Our daily round-up of news from the art world
Nan Goldin leads protest at the Met’s Sackler Wing | On Saturday, the photographer Nan Goldin led a demonstration at the Metropolitan Museum of Art, to protest against the Sackler family’s involvement with Purdue Pharma, which manufactures the opioid Oxycontin, reports the Guardian. Goldin was joined by around 100 fellow demonstrators, who gathered at the museum’s Sackler Wing to unfurl banners and throw prescription-pill bottles labelled as Oxycontin into the moat surrounding the Temple of Dendur.

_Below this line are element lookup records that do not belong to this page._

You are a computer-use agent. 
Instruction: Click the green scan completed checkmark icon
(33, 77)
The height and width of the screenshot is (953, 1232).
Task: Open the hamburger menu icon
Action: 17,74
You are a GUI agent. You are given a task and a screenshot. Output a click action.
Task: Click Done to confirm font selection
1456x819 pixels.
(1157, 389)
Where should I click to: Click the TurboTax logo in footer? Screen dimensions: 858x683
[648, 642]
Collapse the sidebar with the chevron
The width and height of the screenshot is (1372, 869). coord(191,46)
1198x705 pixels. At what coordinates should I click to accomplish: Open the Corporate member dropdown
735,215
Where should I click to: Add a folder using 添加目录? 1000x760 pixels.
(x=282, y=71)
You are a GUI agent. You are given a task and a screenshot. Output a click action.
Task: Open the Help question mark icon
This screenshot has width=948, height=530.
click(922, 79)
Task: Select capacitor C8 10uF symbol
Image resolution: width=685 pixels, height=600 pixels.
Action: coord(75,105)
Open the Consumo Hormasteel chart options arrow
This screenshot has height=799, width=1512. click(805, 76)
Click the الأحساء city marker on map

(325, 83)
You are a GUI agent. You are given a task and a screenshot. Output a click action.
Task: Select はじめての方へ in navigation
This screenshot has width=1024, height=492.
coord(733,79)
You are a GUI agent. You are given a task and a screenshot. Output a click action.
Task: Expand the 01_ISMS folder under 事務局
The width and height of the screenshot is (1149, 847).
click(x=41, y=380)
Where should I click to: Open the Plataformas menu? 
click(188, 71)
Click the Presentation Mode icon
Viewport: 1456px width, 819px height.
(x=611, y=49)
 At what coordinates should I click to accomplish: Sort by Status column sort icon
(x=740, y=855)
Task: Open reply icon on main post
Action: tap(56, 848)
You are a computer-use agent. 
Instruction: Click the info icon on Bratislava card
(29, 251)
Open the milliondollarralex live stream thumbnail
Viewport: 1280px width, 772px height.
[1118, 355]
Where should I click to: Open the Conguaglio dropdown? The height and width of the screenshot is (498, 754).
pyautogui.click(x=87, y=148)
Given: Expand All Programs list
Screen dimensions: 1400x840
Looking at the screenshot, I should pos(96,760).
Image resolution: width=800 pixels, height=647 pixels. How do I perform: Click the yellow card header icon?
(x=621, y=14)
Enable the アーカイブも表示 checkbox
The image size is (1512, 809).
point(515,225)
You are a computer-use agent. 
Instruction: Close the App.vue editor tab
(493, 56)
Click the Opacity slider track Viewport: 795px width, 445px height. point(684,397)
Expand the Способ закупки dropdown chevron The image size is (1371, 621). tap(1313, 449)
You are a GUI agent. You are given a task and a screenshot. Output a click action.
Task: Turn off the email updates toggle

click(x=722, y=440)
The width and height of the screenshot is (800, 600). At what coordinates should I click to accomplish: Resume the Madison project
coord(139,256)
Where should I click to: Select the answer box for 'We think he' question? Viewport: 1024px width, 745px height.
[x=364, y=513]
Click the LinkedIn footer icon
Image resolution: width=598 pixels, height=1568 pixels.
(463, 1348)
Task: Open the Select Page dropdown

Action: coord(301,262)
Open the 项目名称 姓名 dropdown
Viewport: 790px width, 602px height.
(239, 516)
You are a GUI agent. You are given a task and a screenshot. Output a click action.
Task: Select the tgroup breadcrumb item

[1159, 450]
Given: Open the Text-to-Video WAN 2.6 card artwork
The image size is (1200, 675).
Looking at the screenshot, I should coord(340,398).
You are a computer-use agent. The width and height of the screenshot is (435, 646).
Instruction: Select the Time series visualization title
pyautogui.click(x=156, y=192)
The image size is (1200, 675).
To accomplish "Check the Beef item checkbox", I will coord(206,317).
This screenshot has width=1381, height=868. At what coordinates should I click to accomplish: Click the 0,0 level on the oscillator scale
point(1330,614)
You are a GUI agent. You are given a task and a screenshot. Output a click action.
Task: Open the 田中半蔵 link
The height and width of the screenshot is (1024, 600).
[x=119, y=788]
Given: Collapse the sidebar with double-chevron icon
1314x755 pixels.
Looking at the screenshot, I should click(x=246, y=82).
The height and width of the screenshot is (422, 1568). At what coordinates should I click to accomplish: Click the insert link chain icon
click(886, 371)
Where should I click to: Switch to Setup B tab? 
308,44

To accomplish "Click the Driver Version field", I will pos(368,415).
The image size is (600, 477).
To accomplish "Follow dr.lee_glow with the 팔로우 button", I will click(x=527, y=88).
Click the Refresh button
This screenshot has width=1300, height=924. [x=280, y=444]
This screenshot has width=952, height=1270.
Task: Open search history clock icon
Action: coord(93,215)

Dresden receives gift of 1,200 contemporary works | The collector Erika Hoffmann has presented a gift of 1,200 works of contemporary art to Dresden’s State Art Collections, reports the Art Newspaper. The gift contains works by artists including Cy Twombly, Isa Genzken and Sigmar Polke acquired by Eva Hoffmann and her late husband Rolf since the 1960s. The works will be integrated into the collections of the 15 institutions which form the Dresden State Art Collections umbrella.
Director of Museum Morsbroich to step down | Markus Heinzelmann has announced that he is to step down as director of the Museum Morsbroich, Leverkusen, after more than a decade in the role. Heinzelmann, who has led the museum since 2006, has presided over some important site specific programmes and exhibitions and been responsible for drawing up a plan to guarantee the institution’s financial security.
Hauser & Wirth to represent Zeng Fanzhi | Hauser & Wirth has announced worldwide representation of the Chinese artist Zeng Fanzhi. Zeng says he will continue to have a relationship with Gagosian and the ShanghART Gallery in China; his first exhibition with Hauser & Wirth will be staged this autumn.
Recommended reading | On ArtNet, Tim Schneider goes searching for ‘disruptive’ market trends during Armory week. In the Sunday Times (£), Waldemar Januszczak gets a first look at Tracey Emin’s vast new studio in Margate and talks to the artist about family, middle age, and why she is moving out of London. And in the New York Review of Books, Jason Farago writes about Jasper Johns, and what it means to look at the flag paintings more than 70 years after Johns first conceived of them.